Beginning at the line that contains "You are a computer-use agent. Image", write out every line down to the end of the records, with both ends kept and nothing added.
=== Information supplied ===
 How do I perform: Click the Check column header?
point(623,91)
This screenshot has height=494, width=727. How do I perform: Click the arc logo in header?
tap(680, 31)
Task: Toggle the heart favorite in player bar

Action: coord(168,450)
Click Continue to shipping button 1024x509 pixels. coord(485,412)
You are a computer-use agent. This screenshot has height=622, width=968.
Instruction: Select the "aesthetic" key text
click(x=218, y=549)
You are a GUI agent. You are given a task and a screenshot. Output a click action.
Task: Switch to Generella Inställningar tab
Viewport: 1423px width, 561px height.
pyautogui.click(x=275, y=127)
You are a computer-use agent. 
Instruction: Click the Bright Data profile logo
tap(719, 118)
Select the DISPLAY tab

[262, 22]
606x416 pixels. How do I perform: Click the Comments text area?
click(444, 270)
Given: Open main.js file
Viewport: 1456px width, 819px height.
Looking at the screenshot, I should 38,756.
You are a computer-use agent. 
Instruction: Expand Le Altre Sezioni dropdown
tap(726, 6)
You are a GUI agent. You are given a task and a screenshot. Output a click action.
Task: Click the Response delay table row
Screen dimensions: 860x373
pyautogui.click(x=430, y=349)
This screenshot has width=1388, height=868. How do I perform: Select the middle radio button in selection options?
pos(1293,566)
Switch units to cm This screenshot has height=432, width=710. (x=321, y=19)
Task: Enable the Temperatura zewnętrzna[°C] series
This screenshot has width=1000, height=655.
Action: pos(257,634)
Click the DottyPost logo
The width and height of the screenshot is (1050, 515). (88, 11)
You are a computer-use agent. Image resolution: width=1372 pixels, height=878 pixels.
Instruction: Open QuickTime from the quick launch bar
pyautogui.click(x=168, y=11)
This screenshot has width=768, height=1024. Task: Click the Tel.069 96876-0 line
===
_Solution:_
You are a computer-use agent. Image resolution: width=1372 pixels, height=878 pixels.
Instruction: Open QuickTime from the quick launch bar
pyautogui.click(x=168, y=11)
This screenshot has width=768, height=1024. Task: Click the Tel.069 96876-0 line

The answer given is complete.